Page and screen pointing data ▸
BEGIN

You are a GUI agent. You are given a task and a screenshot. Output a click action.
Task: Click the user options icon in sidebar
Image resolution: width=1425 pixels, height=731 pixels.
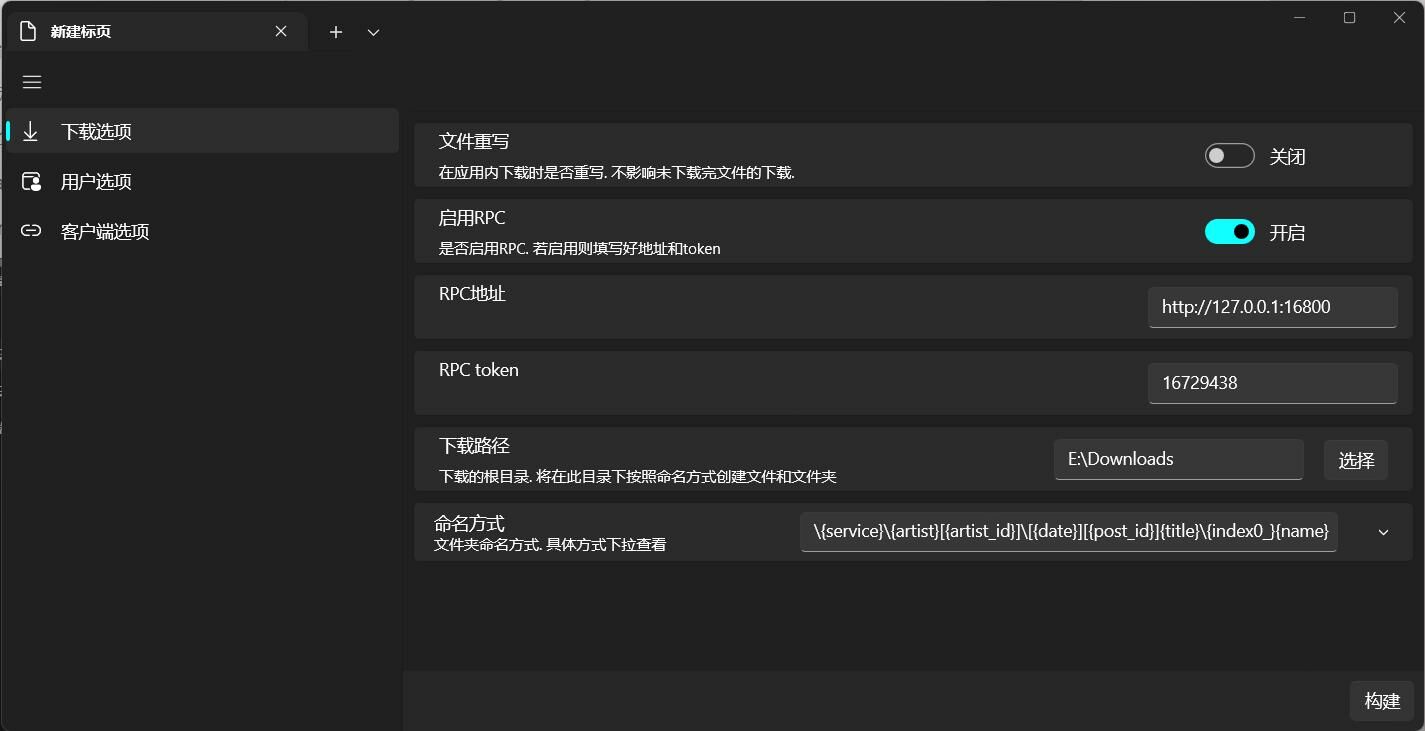point(31,181)
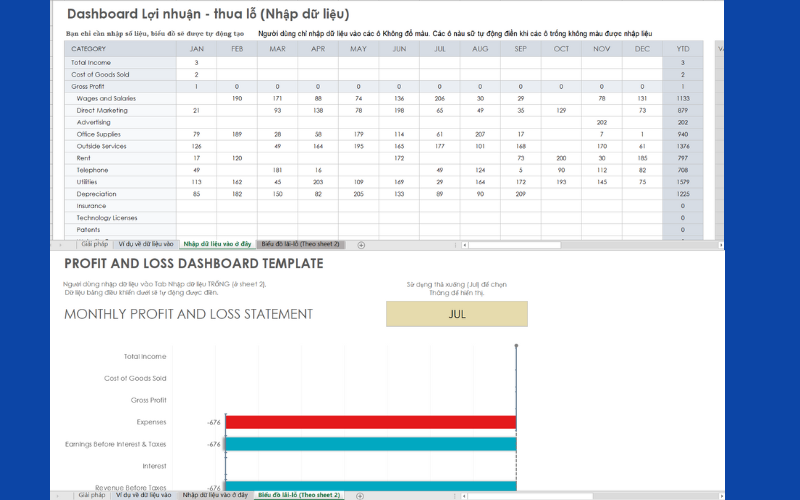The image size is (800, 500).
Task: Switch to 'Giải pháp' tab in upper pane
Action: pyautogui.click(x=94, y=244)
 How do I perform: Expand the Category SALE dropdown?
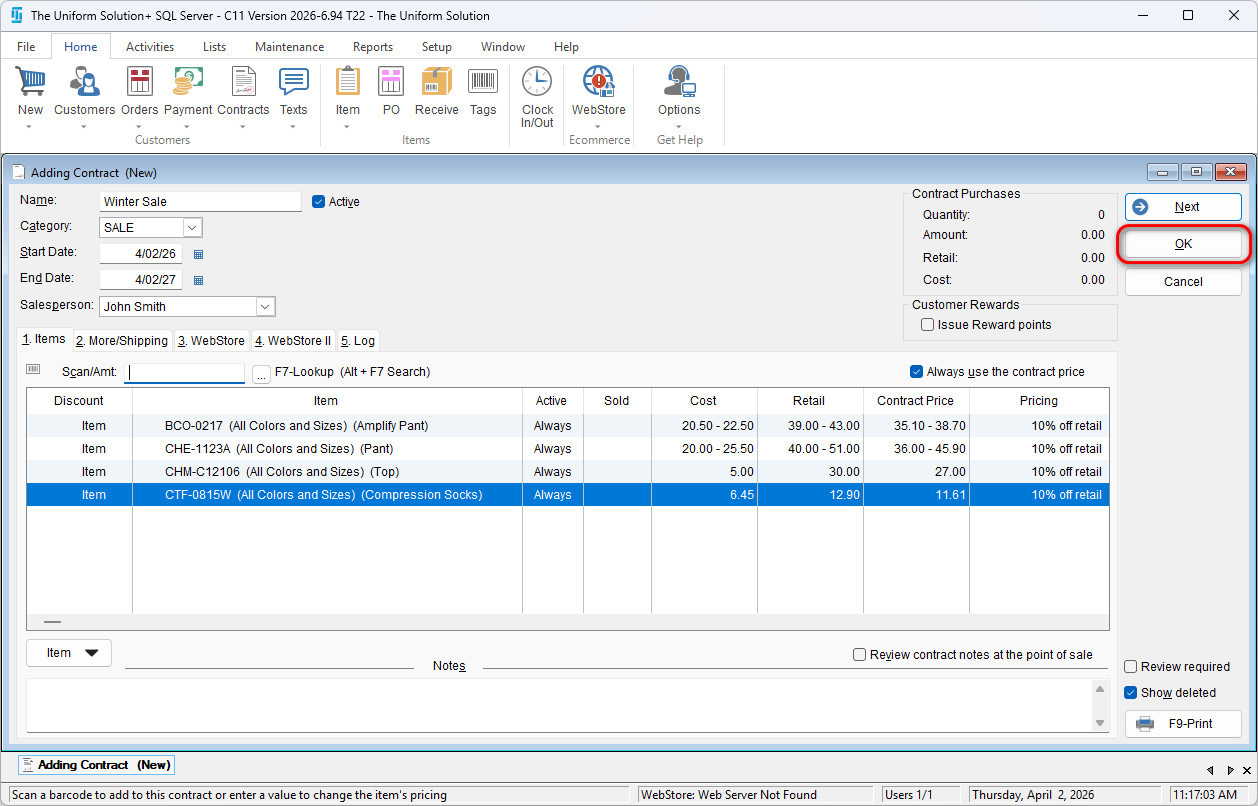tap(192, 228)
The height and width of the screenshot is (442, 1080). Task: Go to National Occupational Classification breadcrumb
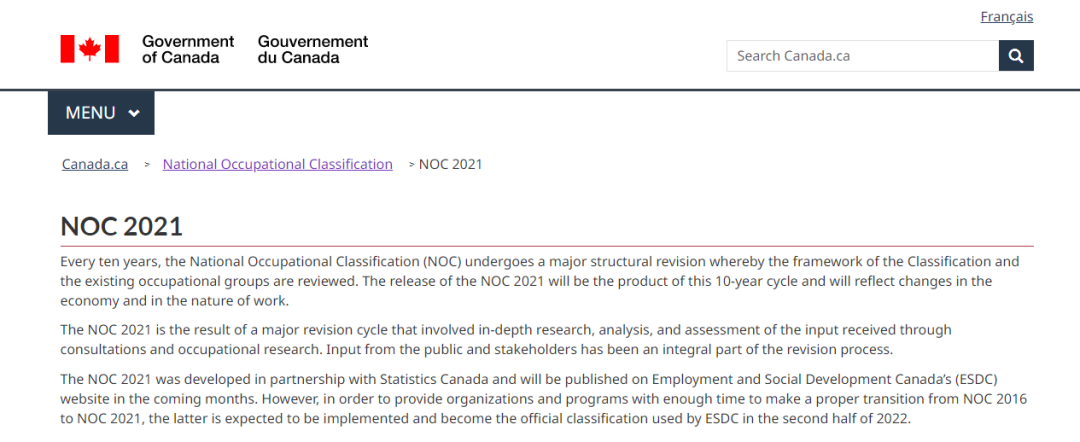[278, 165]
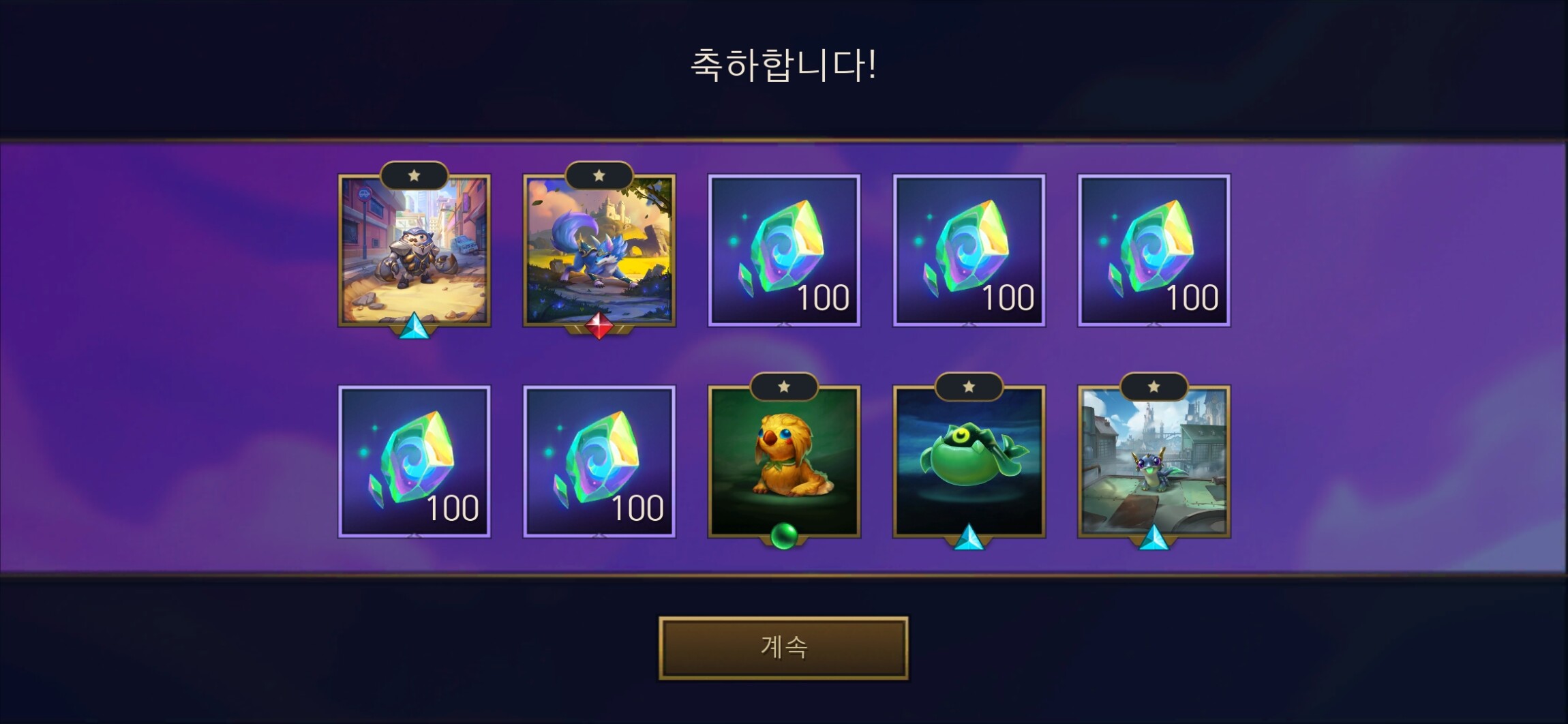Open the middle star shard 100 reward in top row
Image resolution: width=1568 pixels, height=724 pixels.
coord(969,250)
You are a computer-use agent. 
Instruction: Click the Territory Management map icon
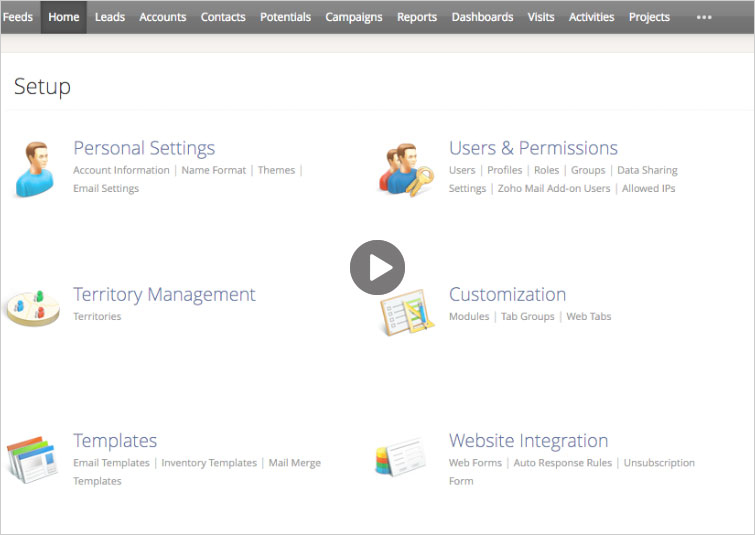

END

The exercise ▸ Write out every line of the records above verbatim, leaving the pictures out of your answer.

Result of this exercise ▸
You are a GUI agent. You are given a task and a screenshot. Output a click action.
Task: Click the user options icon in sidebar
Image resolution: width=1425 pixels, height=731 pixels.
point(31,181)
The image size is (800, 500).
Task: Switch to 'Giải pháp' tab in upper pane
Action: pyautogui.click(x=94, y=244)
 How do I perform: Expand the Category SALE dropdown?
tap(192, 228)
The height and width of the screenshot is (442, 1080). Task: Go to National Occupational Classification breadcrumb
[278, 165]
Open the middle star shard 100 reward in top row
Image resolution: width=1568 pixels, height=724 pixels.
coord(969,250)
You are a computer-use agent. 
Instruction: Click the Territory Management map icon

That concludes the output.